Swap "Identify the location of" for "Find the position of" in the items from the line with "Identify the location of x-tick-label: 13" to the line with "Identify the location of mrs-y-axis-title: MRS", and give only those lines again with all else unchanged. Leave the pictures out of your answer.

• _MATERIAL PROVIDED_
■ ■ ■

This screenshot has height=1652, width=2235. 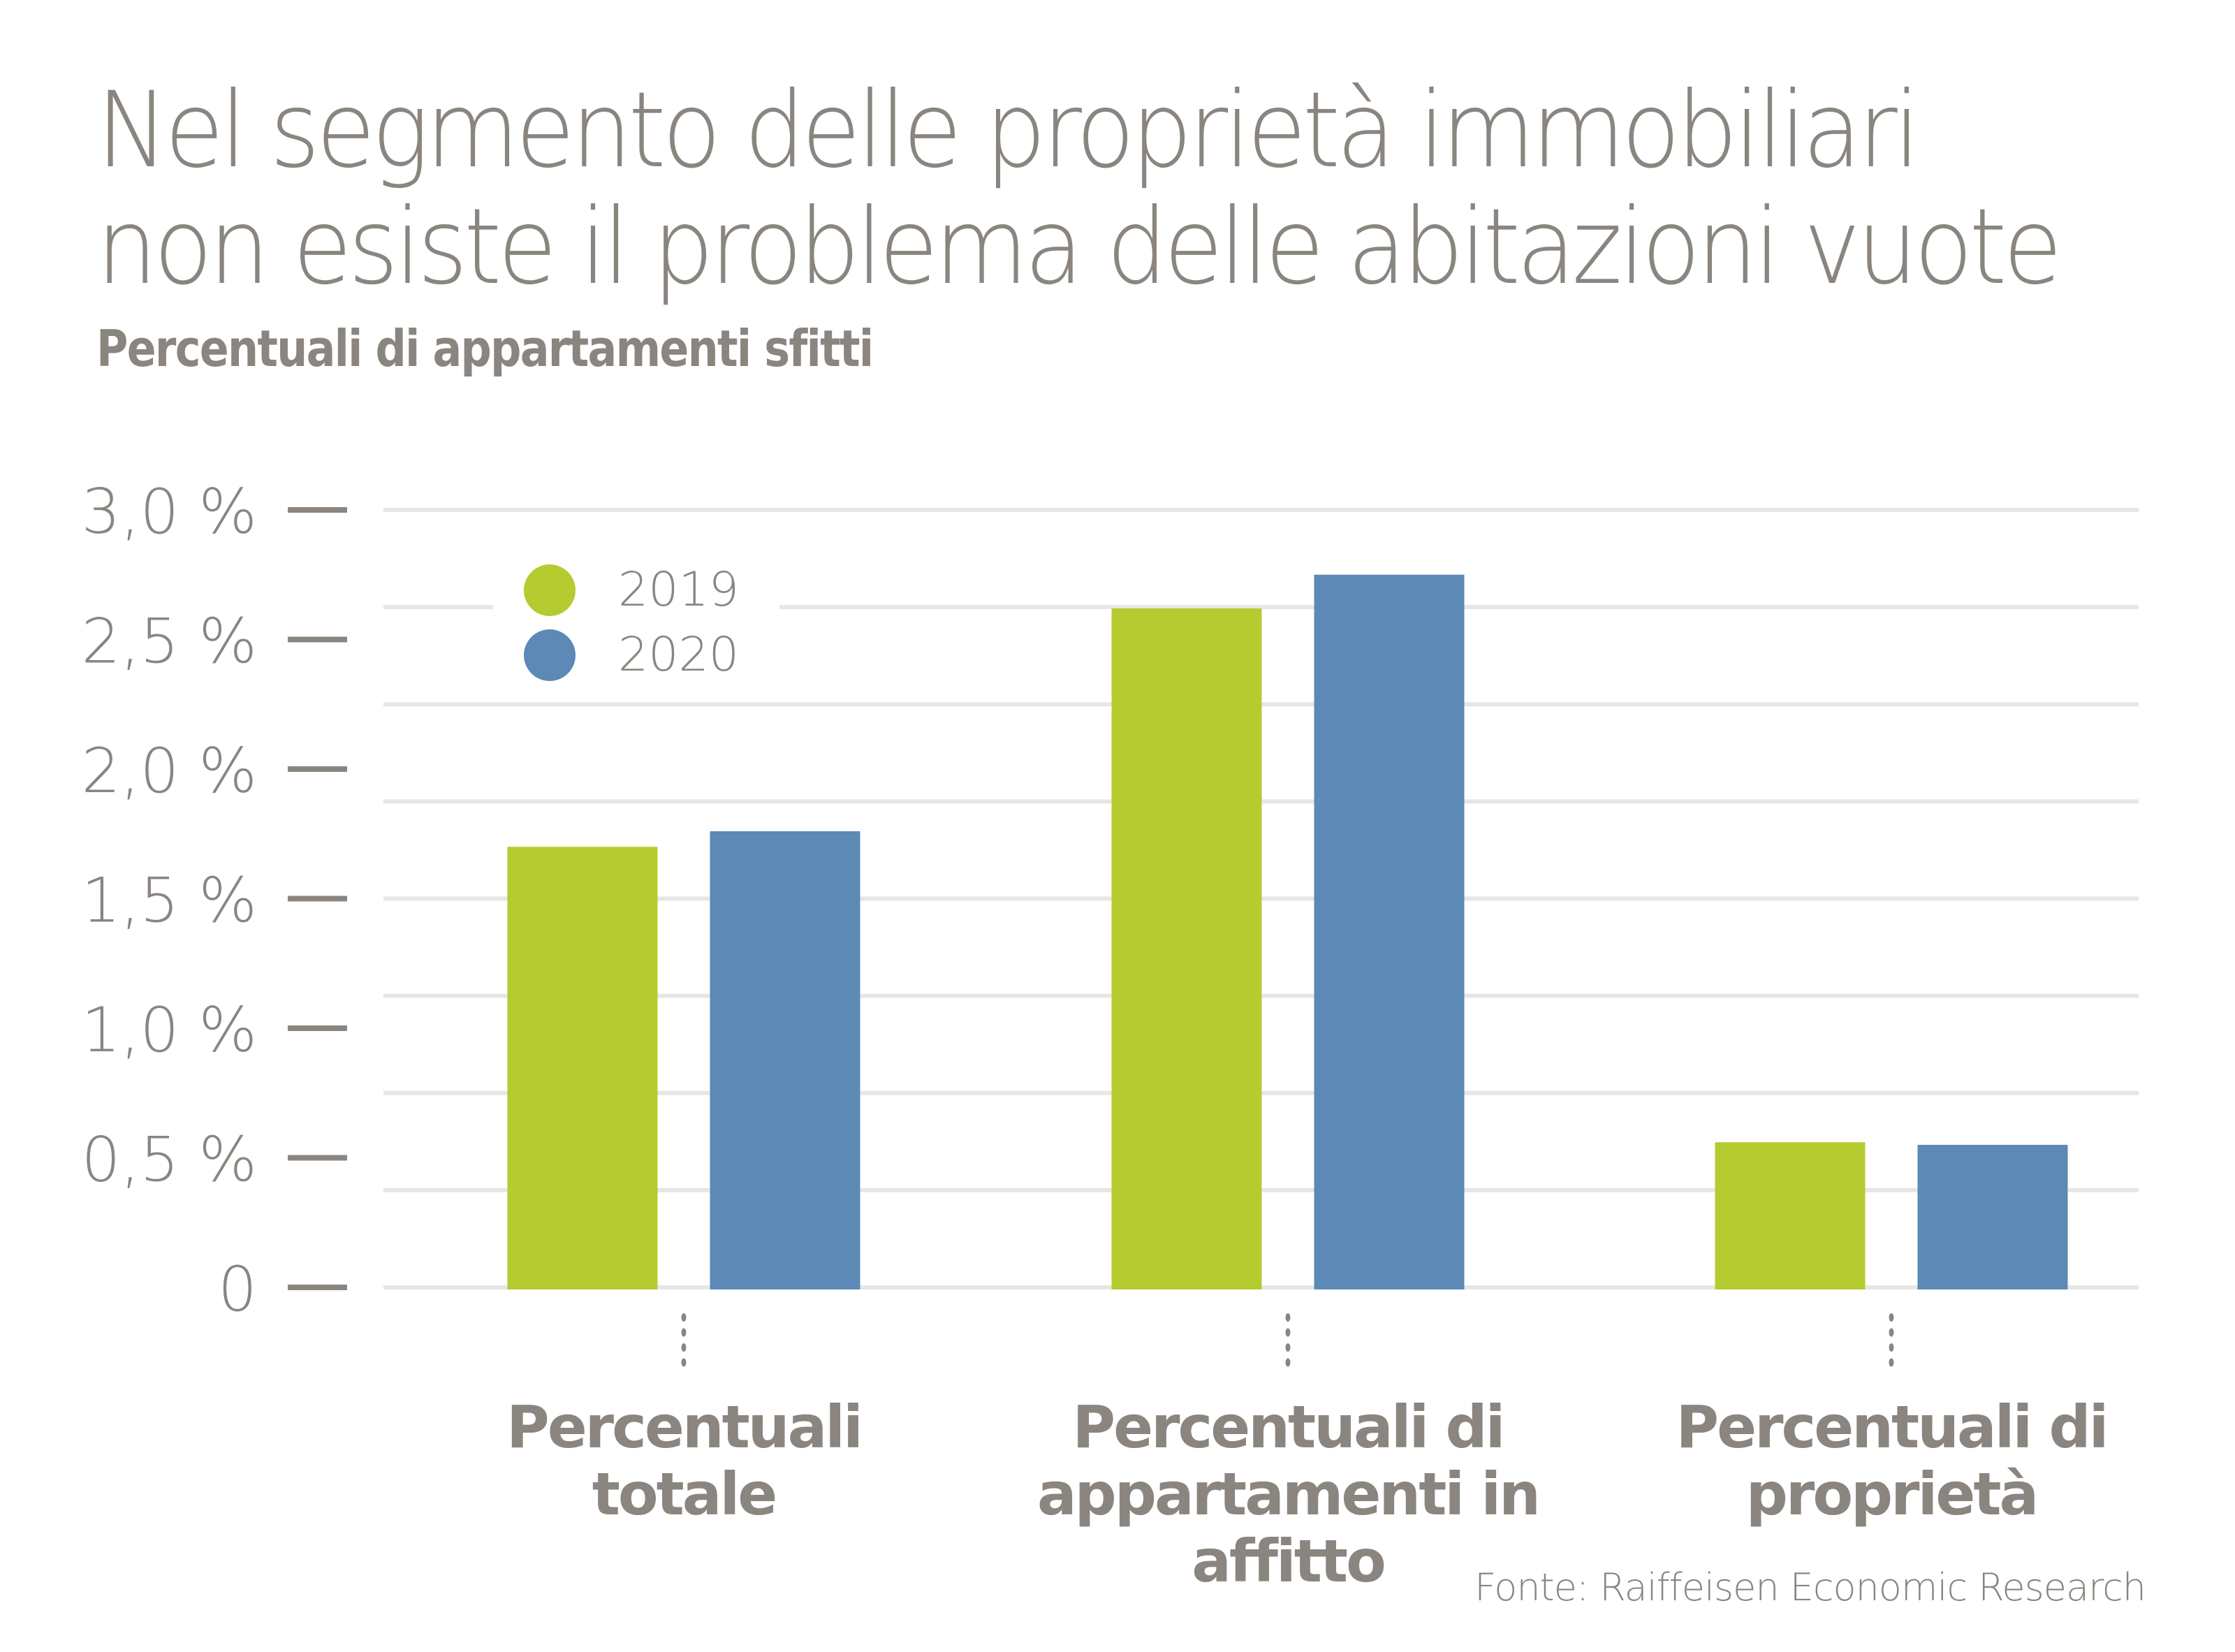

■ ■ ■

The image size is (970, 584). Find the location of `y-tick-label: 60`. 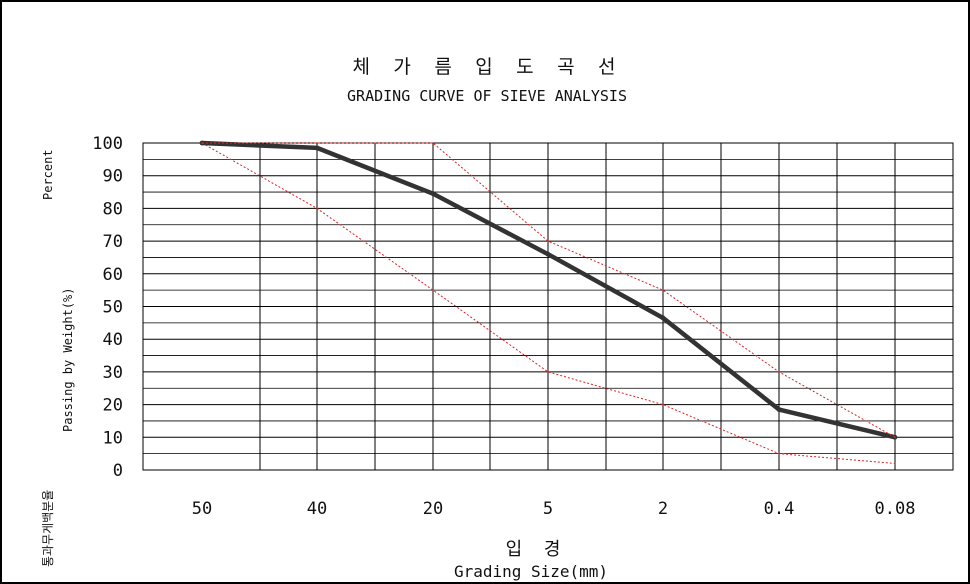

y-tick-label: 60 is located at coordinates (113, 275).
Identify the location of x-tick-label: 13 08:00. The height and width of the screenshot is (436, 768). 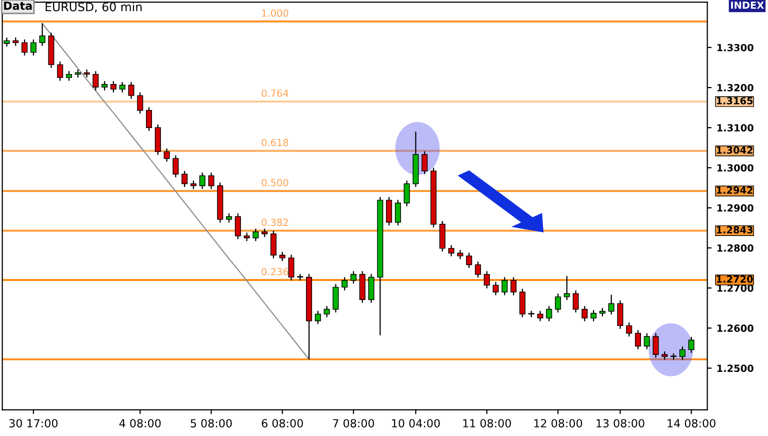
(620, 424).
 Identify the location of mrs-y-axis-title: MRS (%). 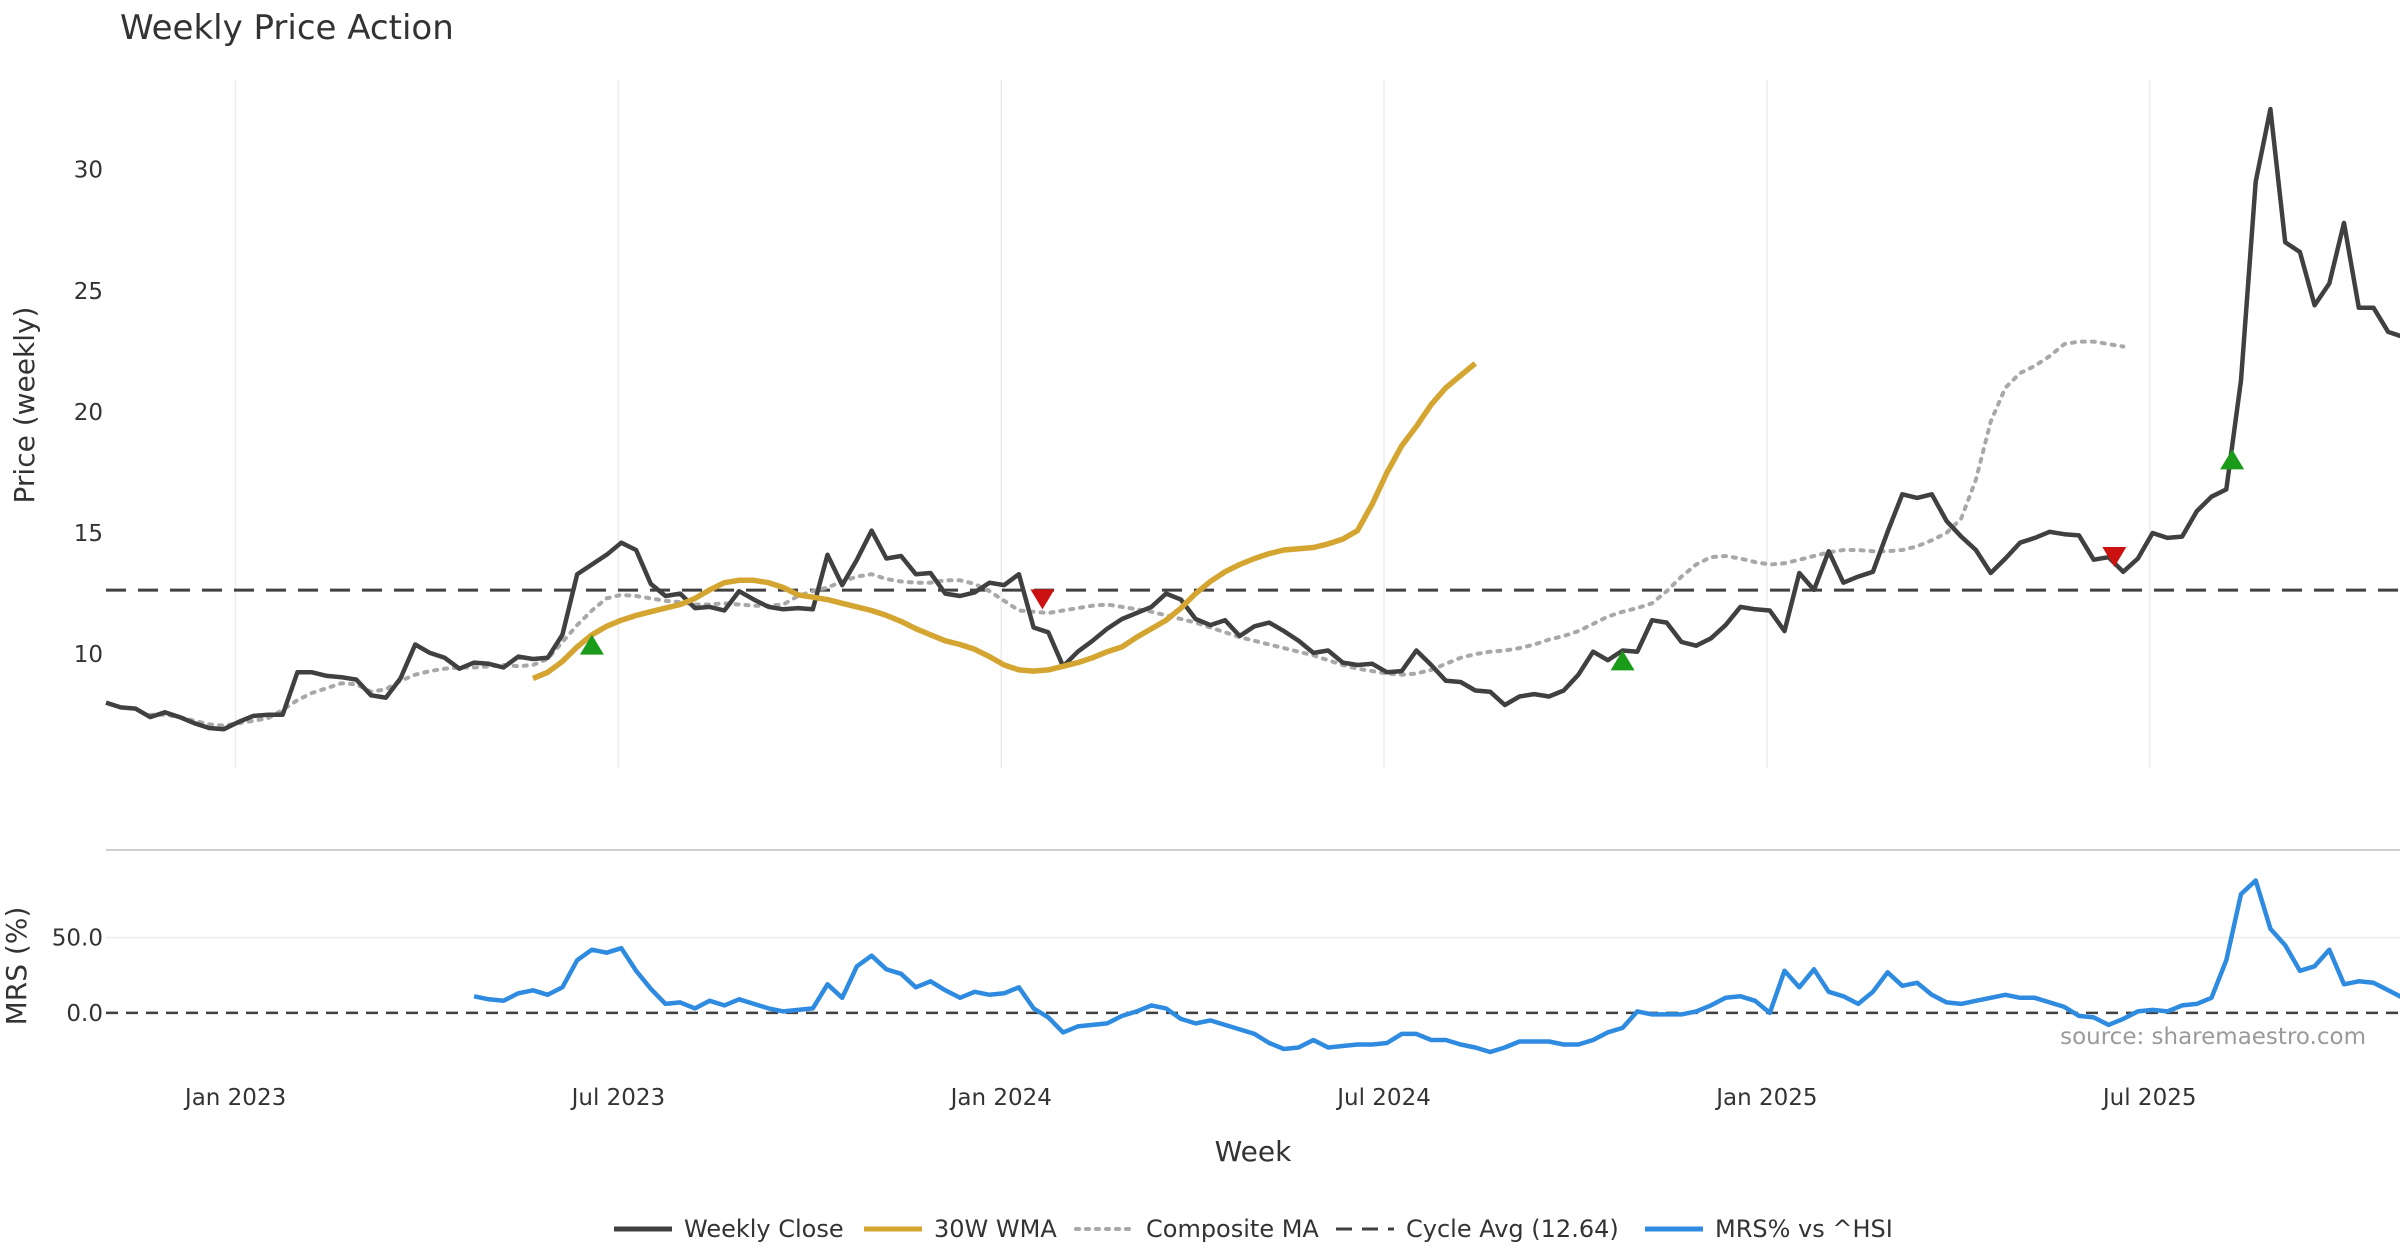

■ ■ ■

• _ANSWER SPACE_
Find the position of x-tick-label: 13 08:00. The height and width of the screenshot is (436, 768). 
(620, 424).
 Find the position of mrs-y-axis-title: MRS (%). 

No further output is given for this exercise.